Observation data Epoch J2000 Equinox ICRS
- Constellation: Sculptor
- Right ascension: 23^{h} 40^{m} 38.14898^{s}
- Declination: −32° 04′ 23.2478″
- Apparent magnitude (V): 5.30 (5.30 – 5.33)

Characteristics
- Evolutionary stage: giant
- Spectral type: K1 III
- U−B color index: +0.69
- B−V color index: +0.97
- Variable type: suspected

Astrometry
- Radial velocity (R_{v}): +15.79±0.12 km/s
- Proper motion (μ): RA: −91.30 mas/yr Dec.: −53.29 mas/yr
- Parallax (π): 11.6622±0.1228 mas
- Distance: 280 ± 3 ly (85.7 ± 0.9 pc)
- Absolute magnitude (M_{V}): 0.54

Details
- Mass: 1.32 M_{☉}
- Radius: 10.88+0.16 −0.13 R_{☉}
- Luminosity: 61.4±0.8 L_{☉}
- Surface gravity (log g): 2.50 cgs
- Temperature: 4,899+29 −35 K
- Metallicity [Fe/H]: −0.21 dex
- Rotational velocity (v sin i): 2.6 km/s
- Other designations: μ Scl, NSV 14661, CD−32°17621, FK5 1618, GC 32888, HD 222433, HIP 116820, HR 8975, SAO 214701, GSC 07515-01148

Database references
- SIMBAD: data

= Mu Sculptoris =

Star in the constellation Sculptor

μ Sculptoris, Latinized as Mu Sculptoris, is a solitary, orange-hued star in the southern constellation of Sculptor. It is visible to the naked eye as a dim point of light with an apparent visual magnitude of +5.30. This star is located approximately 291 light years from the Sun based on parallax, and it is drifting further away with a radial velocity of +16 km/s.

This object is an aging K-type giant star with a stellar classification of K1 III. Having exhausted the supply of hydrogen at its core, this star expanded and cooled off the main sequence.

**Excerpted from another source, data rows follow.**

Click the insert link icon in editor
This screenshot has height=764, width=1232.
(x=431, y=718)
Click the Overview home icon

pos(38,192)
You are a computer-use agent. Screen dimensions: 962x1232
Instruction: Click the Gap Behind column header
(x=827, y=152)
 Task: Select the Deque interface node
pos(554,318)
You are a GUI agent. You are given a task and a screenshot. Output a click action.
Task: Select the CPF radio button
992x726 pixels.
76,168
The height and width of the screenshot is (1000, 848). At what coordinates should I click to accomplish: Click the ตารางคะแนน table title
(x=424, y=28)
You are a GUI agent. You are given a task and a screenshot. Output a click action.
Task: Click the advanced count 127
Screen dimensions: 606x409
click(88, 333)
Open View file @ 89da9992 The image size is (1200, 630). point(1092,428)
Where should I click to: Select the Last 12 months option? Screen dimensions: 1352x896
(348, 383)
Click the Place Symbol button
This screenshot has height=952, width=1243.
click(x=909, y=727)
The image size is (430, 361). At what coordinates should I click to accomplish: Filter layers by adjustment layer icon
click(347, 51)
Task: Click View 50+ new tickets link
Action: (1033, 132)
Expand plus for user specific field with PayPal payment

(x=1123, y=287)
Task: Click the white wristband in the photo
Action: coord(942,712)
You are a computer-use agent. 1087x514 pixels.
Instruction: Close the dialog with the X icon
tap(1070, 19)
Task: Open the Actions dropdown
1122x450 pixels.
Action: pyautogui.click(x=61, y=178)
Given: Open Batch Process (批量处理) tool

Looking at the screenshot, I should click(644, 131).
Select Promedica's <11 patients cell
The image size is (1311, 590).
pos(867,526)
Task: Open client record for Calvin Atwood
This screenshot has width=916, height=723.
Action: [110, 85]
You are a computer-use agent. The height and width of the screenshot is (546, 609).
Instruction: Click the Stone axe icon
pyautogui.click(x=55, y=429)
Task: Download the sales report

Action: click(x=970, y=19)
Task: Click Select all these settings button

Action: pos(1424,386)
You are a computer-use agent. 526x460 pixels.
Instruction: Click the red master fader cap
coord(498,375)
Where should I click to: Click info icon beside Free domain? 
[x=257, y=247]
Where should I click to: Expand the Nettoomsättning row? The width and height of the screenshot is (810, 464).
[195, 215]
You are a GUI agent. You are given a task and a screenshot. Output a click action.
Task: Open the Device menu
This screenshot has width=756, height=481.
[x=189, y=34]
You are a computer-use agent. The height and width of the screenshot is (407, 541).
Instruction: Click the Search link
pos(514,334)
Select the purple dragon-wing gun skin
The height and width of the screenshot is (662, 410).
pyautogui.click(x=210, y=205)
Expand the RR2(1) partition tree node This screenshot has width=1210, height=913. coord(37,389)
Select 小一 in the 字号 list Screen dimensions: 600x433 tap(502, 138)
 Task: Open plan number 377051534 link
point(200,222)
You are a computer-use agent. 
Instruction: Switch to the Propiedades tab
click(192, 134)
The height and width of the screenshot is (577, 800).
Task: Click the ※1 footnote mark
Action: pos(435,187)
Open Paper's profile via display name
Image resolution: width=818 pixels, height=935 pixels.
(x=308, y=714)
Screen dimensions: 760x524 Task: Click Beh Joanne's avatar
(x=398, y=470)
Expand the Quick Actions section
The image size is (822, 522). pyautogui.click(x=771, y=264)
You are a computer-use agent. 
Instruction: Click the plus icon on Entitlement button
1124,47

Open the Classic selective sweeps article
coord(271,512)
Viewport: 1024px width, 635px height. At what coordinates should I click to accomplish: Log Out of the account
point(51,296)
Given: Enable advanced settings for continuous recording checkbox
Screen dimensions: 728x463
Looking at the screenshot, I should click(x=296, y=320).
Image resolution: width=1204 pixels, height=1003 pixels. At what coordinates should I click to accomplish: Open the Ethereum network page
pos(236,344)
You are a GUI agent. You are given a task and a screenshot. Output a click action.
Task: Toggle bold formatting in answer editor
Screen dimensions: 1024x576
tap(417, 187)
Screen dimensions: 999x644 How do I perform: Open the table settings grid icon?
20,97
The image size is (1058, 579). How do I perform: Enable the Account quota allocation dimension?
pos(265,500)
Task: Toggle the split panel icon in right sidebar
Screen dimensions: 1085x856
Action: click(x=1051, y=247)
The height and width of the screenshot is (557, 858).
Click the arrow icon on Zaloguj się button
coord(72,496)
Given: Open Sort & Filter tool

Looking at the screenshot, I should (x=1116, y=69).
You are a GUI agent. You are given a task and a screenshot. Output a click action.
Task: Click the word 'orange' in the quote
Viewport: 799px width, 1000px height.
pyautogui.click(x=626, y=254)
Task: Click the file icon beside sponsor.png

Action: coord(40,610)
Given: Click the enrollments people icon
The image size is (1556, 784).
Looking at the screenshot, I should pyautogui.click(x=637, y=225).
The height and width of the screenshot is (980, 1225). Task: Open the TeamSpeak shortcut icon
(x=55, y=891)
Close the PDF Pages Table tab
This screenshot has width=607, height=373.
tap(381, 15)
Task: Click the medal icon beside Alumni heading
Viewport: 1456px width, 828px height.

At present it has 11 times the girth of the Sun. It is a suspected variable star of unknown type, with its brightness measured as varying from magnitude 5.30 down to 5.33. The star has 1.32 times the mass of the Sun and is radiating 61 times the Sun's luminosity from its swollen photosphere at an effective temperature of 4899 K.